* WHAT IS BEING ASKED
If a line below includes the string "width", copy it.

(DATA SECTION)

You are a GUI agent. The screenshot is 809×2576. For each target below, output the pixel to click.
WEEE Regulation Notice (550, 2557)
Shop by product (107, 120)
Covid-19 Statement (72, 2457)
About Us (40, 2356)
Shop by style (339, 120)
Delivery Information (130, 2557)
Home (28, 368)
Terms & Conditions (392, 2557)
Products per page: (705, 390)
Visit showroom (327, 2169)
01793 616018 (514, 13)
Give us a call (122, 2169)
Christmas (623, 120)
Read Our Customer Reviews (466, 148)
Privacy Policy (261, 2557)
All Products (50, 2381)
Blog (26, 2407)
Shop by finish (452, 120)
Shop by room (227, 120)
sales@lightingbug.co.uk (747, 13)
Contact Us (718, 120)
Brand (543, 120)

(End DATA SECTION)
(DATA SECTION)

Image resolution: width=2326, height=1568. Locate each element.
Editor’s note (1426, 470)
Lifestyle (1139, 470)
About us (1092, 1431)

(End DATA SECTION)
(DATA SECTION)

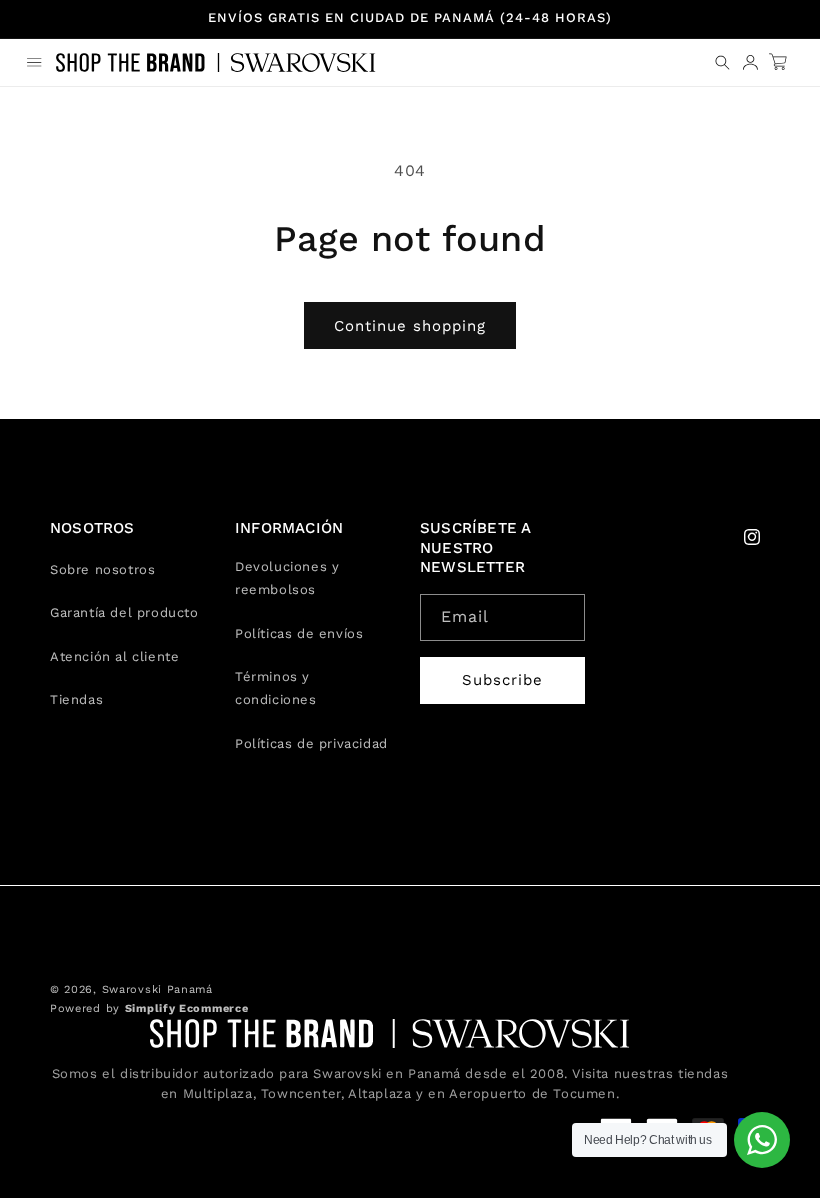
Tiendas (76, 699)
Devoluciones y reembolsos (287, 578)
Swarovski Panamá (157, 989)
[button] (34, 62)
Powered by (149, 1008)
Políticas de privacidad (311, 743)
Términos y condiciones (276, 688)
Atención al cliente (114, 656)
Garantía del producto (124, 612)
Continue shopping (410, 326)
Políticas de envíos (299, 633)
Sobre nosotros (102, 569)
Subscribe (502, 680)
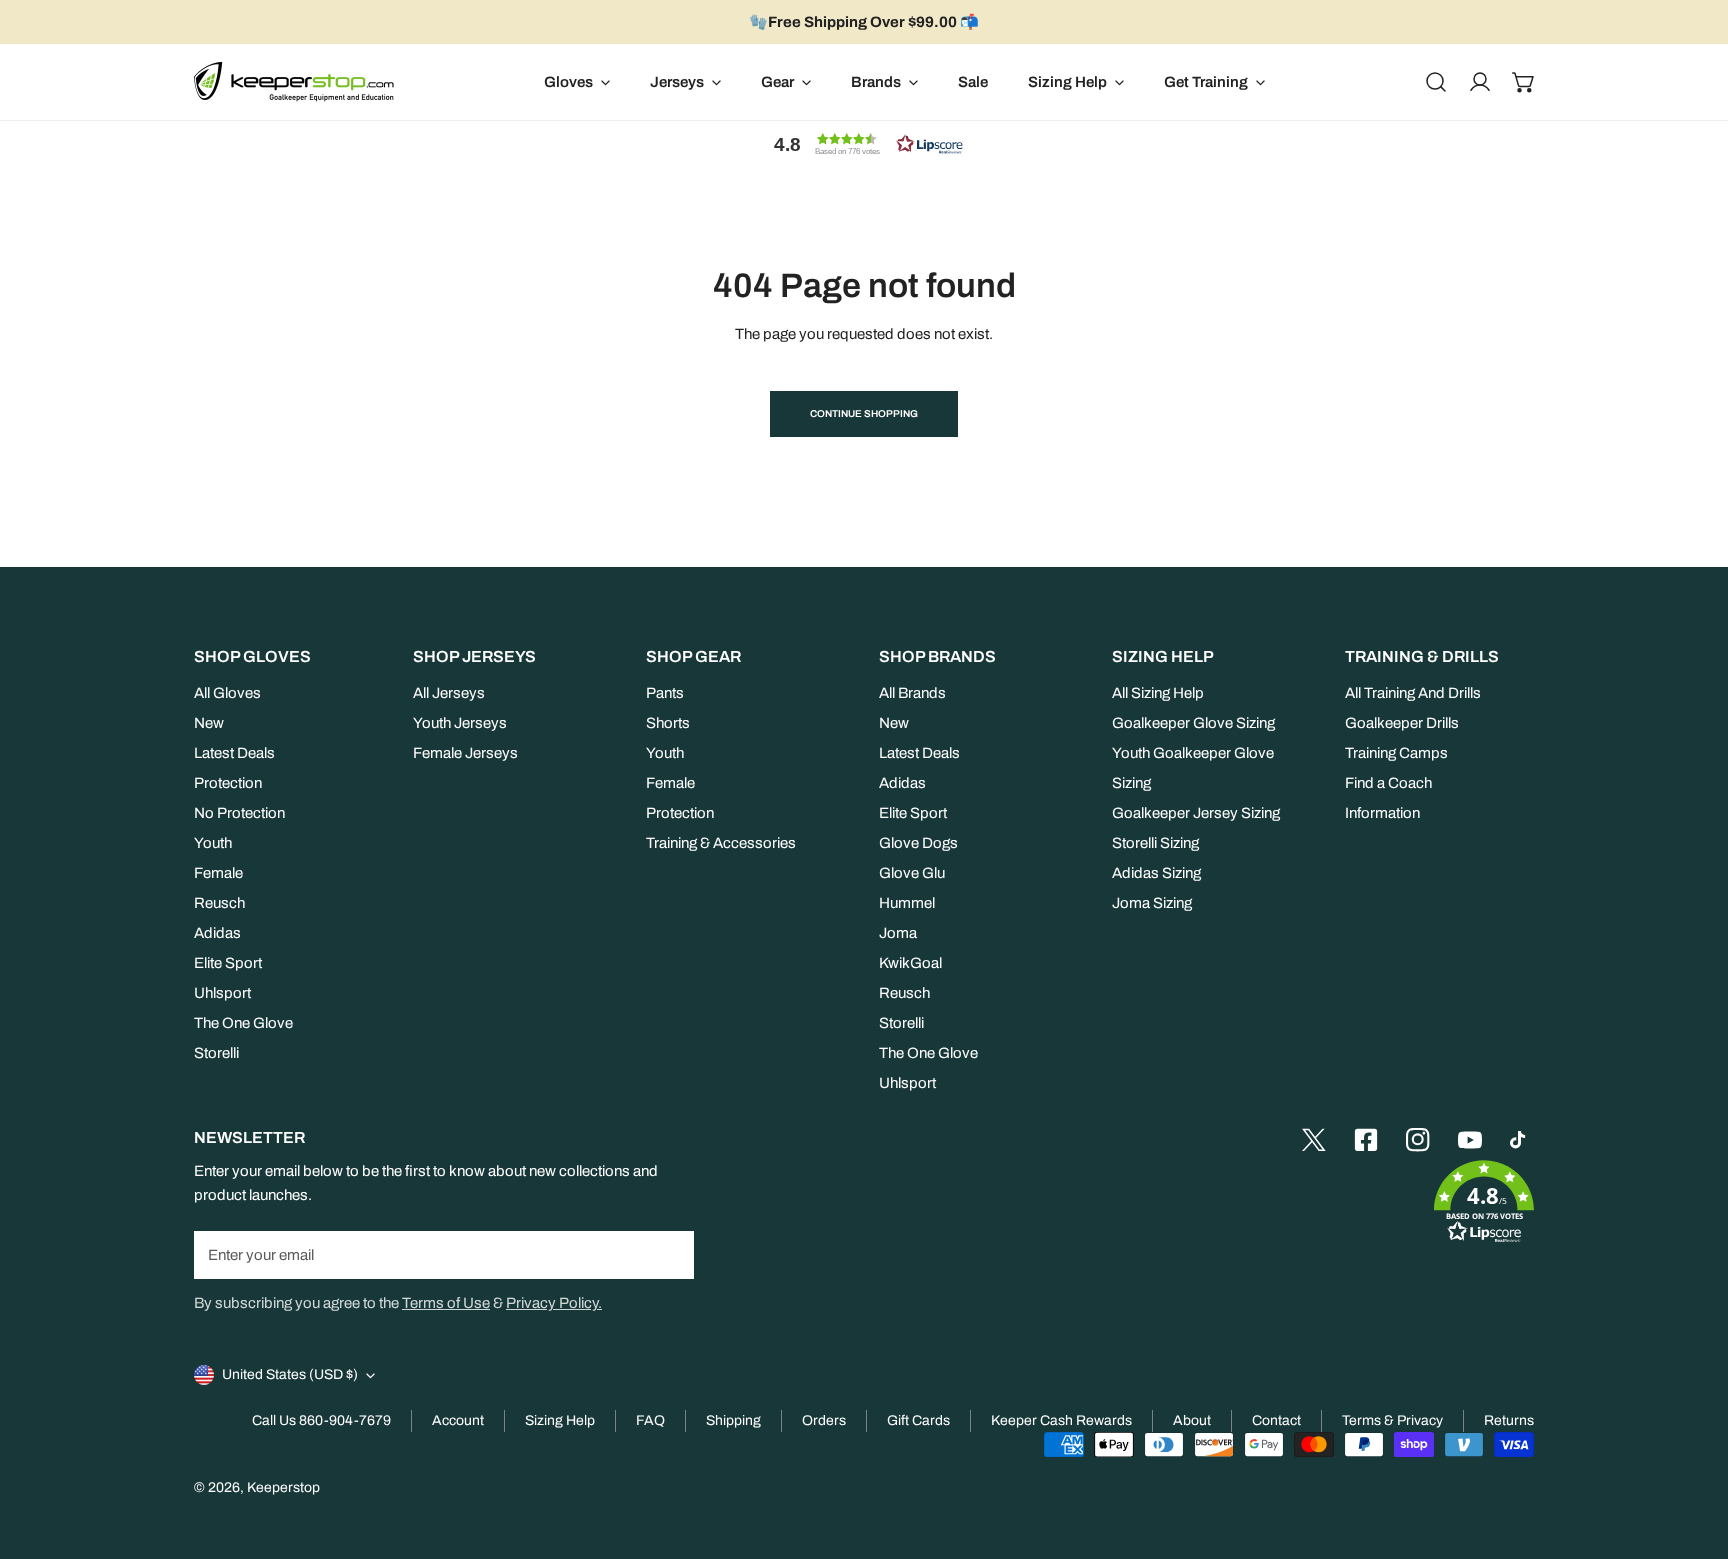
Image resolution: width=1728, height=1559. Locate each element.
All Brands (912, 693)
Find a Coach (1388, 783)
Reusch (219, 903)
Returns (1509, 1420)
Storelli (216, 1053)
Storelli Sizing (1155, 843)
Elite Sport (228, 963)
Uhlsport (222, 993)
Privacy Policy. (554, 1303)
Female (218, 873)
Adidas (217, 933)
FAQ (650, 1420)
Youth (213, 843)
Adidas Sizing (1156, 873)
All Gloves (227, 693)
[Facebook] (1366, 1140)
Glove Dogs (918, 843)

(End DATA SECTION)

* SOLUTION FOR THIS PROBLEM
Image resolution: width=2326, height=1568. Locate each element.
Image resolution: width=1728, height=1559. Locate each element.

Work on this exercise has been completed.